> [Exercise prompt]:
Below are entries. Reproduce exactly the lines between the line holding "Click the Full Extent globe icon" and the line holding "1183x693 pixels.", inclusive, and only those.

> [Record extracts]:
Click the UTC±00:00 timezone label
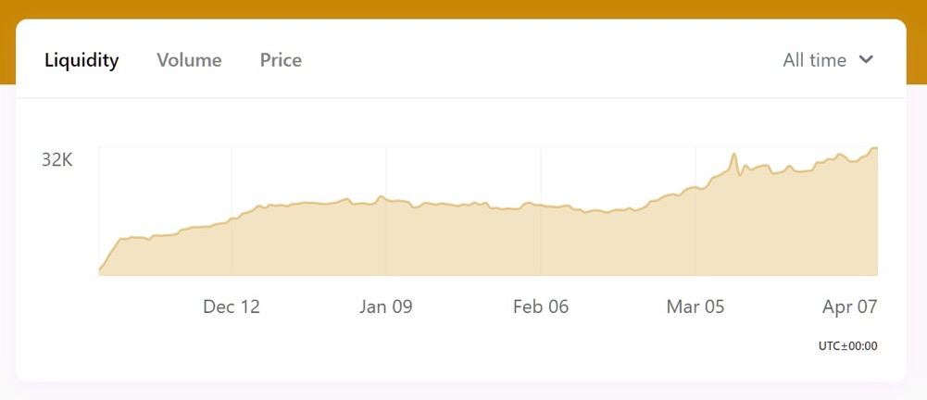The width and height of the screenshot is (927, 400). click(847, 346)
--
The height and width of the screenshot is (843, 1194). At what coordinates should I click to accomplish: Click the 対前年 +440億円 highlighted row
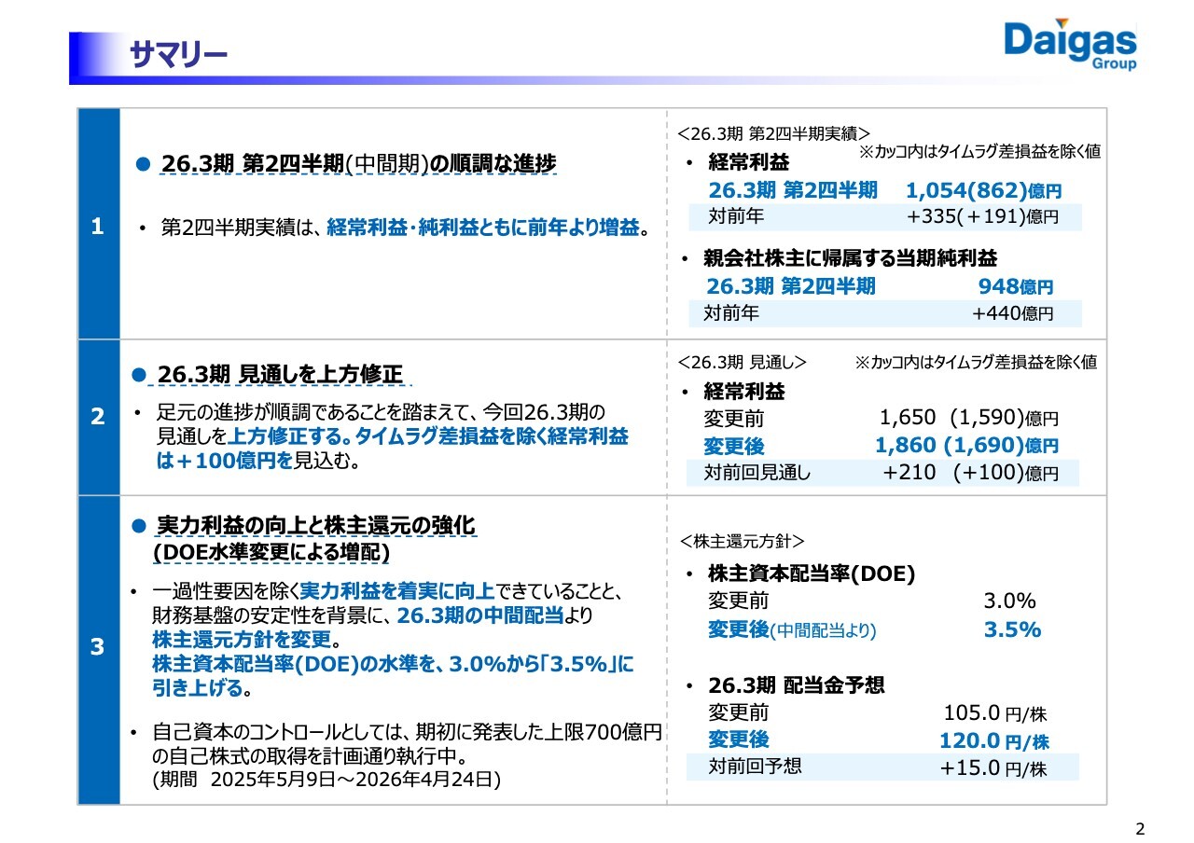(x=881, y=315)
---
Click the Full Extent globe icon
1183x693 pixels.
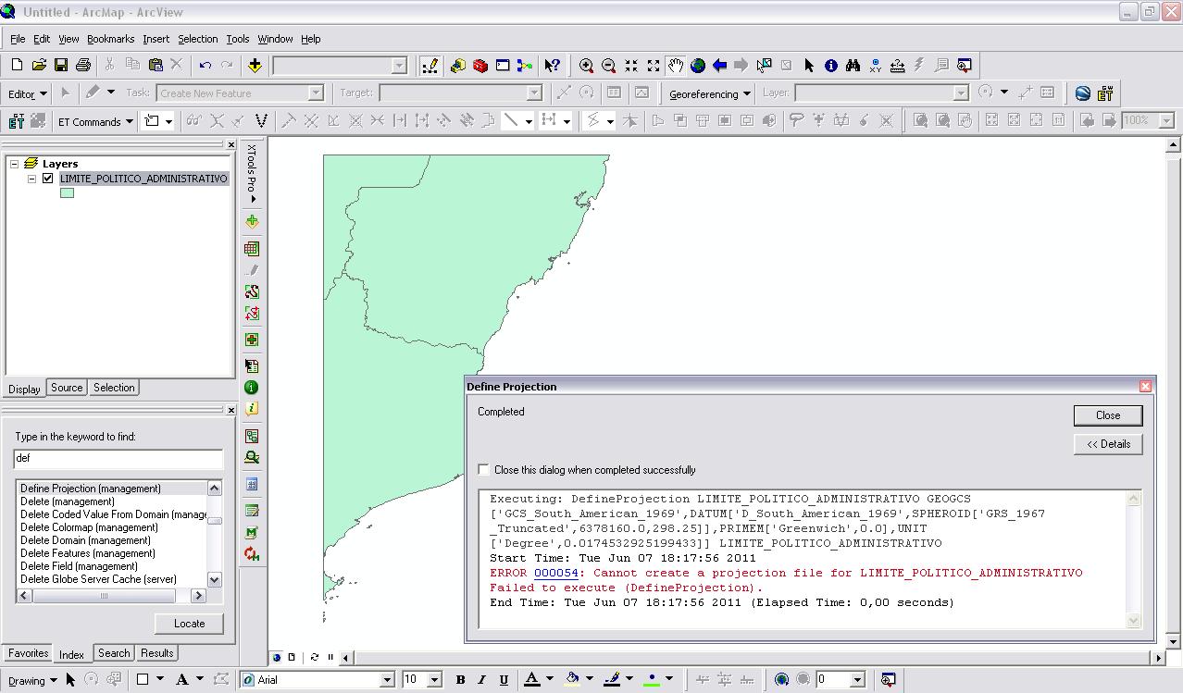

> [Your response]:
Click the Full Extent globe icon
1183x693 pixels.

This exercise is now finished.